Sunday, March 4, 2012
Deck reviews: Mary-el Tarot, Simply Deep Tarot
The Mary-el Tarot (deck-and-book boxed set)
by Marie White
Schiffer Publishing, Ltd
2012
ISBN: 9780764340611
39.99
Deck: 78 cards(11-3/4 x 6 x 1-7/8)
Book: 192 pp.
Simply Deep Tarot (deck-and-book boxed set)
by Chanel Bayless (art by James Battersby)
Schiffer Publishing, Ltd
2012
ISBN: 9780764339844
24.99
Deck: 78 cards (3-1/4 x 5-1/4)
Book: 96 pp.
reviewed by Eva Yaa Asantewaa, hummingwitch
As I make my way through Marie White's stunning Mary-el Tarot, I feel as if I am in foreign terrain without benefit of language skills. My head spins. My belly feels queasy. The ground seems to slip beneath my less-than-nimble feet. Where am I?
But that's only today.
When I first laid eyes on Mary-el, a few weeks ago, I fell forward with a sense of relief. Oh, my goodness, I'm home! Here was everything I cared about, a language I remembered. Home, home, home!
I believe that both reactions to this unusual Tarot deck are correct and, for all I know, will continue to alternate as I go down the years with Mary-el--for I am sure this deck will stay close at hand for the rest of my days.
White has given us an oracle to shake us to the core but also move us closer to who we are. If there is little that is comfortably familiar here--at least, in terms of conventional Tarot imagery, if not the Arcana's basic archetypal, numerical and elemental breakdown--there is much that the soul will immediately understand. My instinctual and emotional attraction to Mary-el derives from this soul place. My intellectual attraction derives from my past exposure to shamanism, Kabbalah, Jungian psychology (and Carl Jung's Red Book) and similar systems of transformation.
If Rider Waite and its many kin have become too tame in your hands, if airy-fairy imagery looks lovely enough but doesn't quite do it for you, consider the formidable Mary-el. White gave her valuable guidebook, part of this set, the subtitle, "Landscapes of the Abyss," and she reminds us that Nietzsche warned that as you gaze into the abyss, "the abyss gazes also into you." Denizens of these landscapes, rendered in White's compelling art, stand ready to challenge and activate you.
Do you think you know The Fool? How foolish! White's unexpected gambit brings us face to face with a masked, nude man, attended by a swirl of dragons, butterflies and energy, whose risky stumble could be the first step in a long process of liberation and fulfillment. I guarantee you that, if you let this Fool fall into you, things will not get any more soothing.

- Supplied material:
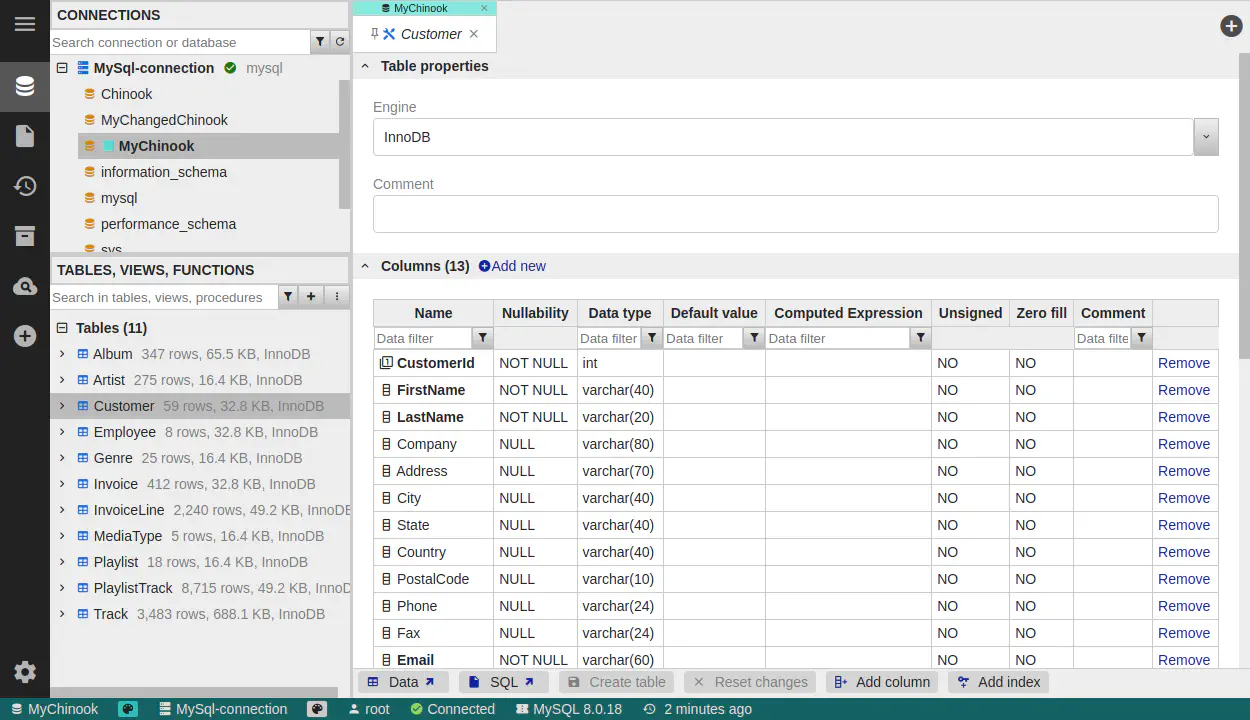This screenshot has width=1250, height=720.
Task: Select the MyChinook database tab group
Action: pyautogui.click(x=421, y=8)
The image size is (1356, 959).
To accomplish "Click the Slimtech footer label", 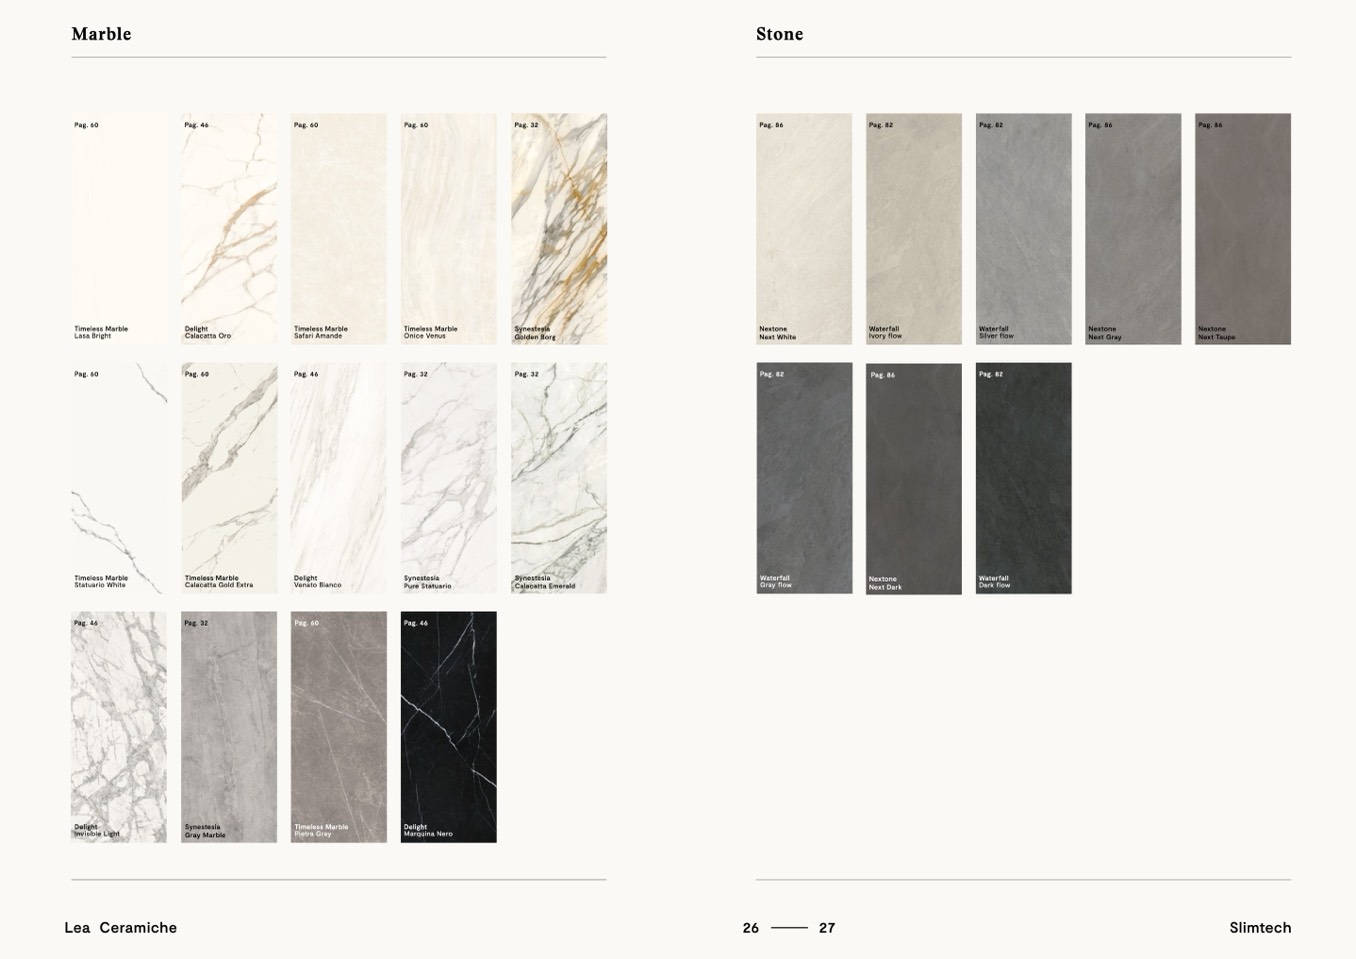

- What to work on:
1 > In the tarot deck review, what subtitle did White give the guidebook in the Mary-el set?
2 > List every system of transformation that the tarot deck review names as a source of the reviewer's intellectual attraction to Mary-el.

- Replies:
1 > "Landscapes of the Abyss."

2 >
- Shamanism
- Kabbalah
- Jungian psychology (and Carl Jung's Red Book)